Well, that last blog post sparked a bit of a discussion, didn’t it? Indeed, I’ve spent the last few days doing a lot of talking to various different groups of people – PASS attendees, fellow MVPs, Microsoft – about was or wasn’t said in the various announcements made at PASS, what I did or didn’t mean, and how people are interpreting or misinterpreting the news. And now it’s time to follow up with another blog post to explain myself better and say what’s happened since Thursday; you may also want to read this official statement about the roadmap from TK Anand here before carrying on reading this post:

First of all, let me start by making it clear that Analysis Services overall is alive and well, and in fact has a greatly increased role to play in the BI stack in Denali. My original post pretty much said as much. Some of the confusion, though, stems from the fact that ‘Analysis Services’ in Denali will have two distinct parts:

1) The UDM, or Analysis Services cubes, which is what we have today. Some people refer to it as MOLAP SSAS but I don’t like this description: it highlights the storage mode when in fact I consider its distinguishing feature to be its multidimensional view of the world. Personally I couldn’t care less about storage modes and can’t wait to see Vertipaq replace MOLAP, but I do care about multidimensionality and its advantages when it comes to BI – some BI applications, typically ones which need complex calculations, can only be built using a true multidimensional OLAP database. I’d say anyone that thinks that the point of using the UDM is because MOLAP is (or has been) faster than relational database engines has completely missed the point. However, multidimensionality is complex and somewhat inflexible and that’s what puts lots of people off.

2) The new BI Semantic Model, BISM. This is what’s new in Denali, and features a more relational, tabular way of modelling data as well as the new Vertipaq storage engine. BISM is a little bit multidimensional (it is after all still SSAS under the covers) but not much: that’s exactly why it’s easier to use, more flexible and appropriate for a wider range of BI applications. It will be a massive asset to the MS BI stack and make building many types of BI applications quicker and easier. It will probably not do everything that the UDM does, though, precisely because it is not as multidimensional.

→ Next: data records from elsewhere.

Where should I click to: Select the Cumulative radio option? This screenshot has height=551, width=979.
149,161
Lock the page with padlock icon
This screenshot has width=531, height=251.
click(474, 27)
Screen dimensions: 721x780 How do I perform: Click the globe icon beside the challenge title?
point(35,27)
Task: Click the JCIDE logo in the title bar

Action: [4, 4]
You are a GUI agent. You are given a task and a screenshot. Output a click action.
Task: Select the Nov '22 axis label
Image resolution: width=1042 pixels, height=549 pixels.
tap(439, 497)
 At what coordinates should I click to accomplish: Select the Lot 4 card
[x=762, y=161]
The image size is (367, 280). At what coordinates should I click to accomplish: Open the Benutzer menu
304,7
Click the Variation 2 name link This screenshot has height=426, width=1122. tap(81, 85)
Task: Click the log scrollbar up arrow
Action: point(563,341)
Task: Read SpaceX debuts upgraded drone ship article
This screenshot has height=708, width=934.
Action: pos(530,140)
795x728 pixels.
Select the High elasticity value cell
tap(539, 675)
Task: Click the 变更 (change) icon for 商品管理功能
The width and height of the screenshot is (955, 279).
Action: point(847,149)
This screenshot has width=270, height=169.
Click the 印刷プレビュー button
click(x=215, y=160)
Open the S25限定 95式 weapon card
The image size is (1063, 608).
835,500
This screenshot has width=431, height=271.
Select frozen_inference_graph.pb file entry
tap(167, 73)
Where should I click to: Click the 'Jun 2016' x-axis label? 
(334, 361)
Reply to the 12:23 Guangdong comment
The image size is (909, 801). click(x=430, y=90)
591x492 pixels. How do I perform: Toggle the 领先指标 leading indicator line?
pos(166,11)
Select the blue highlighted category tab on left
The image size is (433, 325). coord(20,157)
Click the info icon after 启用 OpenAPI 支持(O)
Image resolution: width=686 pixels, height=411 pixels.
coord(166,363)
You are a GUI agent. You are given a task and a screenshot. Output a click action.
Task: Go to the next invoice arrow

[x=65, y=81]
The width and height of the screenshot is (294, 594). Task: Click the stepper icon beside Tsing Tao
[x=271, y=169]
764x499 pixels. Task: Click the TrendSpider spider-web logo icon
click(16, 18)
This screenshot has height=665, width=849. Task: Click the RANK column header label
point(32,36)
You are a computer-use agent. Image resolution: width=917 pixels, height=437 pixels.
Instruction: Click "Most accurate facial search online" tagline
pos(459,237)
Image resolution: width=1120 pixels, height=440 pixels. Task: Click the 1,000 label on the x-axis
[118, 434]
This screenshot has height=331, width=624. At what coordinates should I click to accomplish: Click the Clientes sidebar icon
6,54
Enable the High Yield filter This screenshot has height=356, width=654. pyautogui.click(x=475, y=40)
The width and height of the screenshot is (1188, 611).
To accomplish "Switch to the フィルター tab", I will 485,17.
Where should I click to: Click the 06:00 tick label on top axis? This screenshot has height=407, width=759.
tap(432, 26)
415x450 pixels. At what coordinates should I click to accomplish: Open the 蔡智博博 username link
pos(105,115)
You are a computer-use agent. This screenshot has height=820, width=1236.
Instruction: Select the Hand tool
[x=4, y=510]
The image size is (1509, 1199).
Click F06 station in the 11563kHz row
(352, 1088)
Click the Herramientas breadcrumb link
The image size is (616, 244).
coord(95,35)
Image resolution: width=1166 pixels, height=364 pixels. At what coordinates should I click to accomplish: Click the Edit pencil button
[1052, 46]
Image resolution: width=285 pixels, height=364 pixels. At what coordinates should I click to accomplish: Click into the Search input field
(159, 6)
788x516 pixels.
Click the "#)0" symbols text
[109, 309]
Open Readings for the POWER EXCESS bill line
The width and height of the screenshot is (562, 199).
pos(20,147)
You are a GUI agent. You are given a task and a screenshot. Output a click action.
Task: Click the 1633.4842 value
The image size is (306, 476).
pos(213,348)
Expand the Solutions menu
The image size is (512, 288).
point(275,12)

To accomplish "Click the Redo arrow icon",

The point I was trying to make in my original post was that the announcements made at PASS, as I and everyone I spoke to there interpreted them, made me very concerned (to say the least) for the future of the UDM and the multidimensional model. First of all there was the news that Microsoft was putting all of its development efforts into Vertipaq and BISM, while the UDM was (for yet another release) getting very few obvious improvements. Then there was the news that Project Crescent was only going to support BISM as a data source and not the UDM, which made it seem like the UDM was a second class citizen in this regard. And finally there was a lack of clarity in the roadmap which meant I wasn’t sure whether BISM was meant to replace the UDM or not, or whether BISM would ever be able to do the same things that the UDM can do today.

This is what caused all the commotion, and I’m pleased to say that after a lot of what’s generally referred to as ‘free and frank discussion’ behind the scenes the guys at Microsoft understand what happened. In part there was a failure of communication because I don’t think the Analysis Services team ever meant to send out a negative message about the UDM and were a bit surprised at my reaction. TK’s recent post that I link to above is a very clear and positive statement about the future of the UDM. But words need to be backed up by actions and Microsoft know there need to be some changes to the Denali roadmap so that customers receive the right signals. As a result I hope to see a little bit more love shown to the UDM in Denali as a result, to prove to all of us who have invested in the UDM to show Microsoft still cares about it; I also know that Microsoft are looking again at ways that Crescent can work with existing UDM applications; and I hope to see a clearer long-term vision to show how anyone investing in the UDM today will have the option, if they want, to move smoothly over to BISM when they feel they are ready. An argument about semantics is in no-one’s interests (I couldn’t help thinking of this); what I care about is that I’ll have all the cool new stuff that BISM will give me and I’ll still be able to do everything I can do today in the UDM, and that we’ll have all the power of relational and multidimensional modelling when we’re building our BI solutions.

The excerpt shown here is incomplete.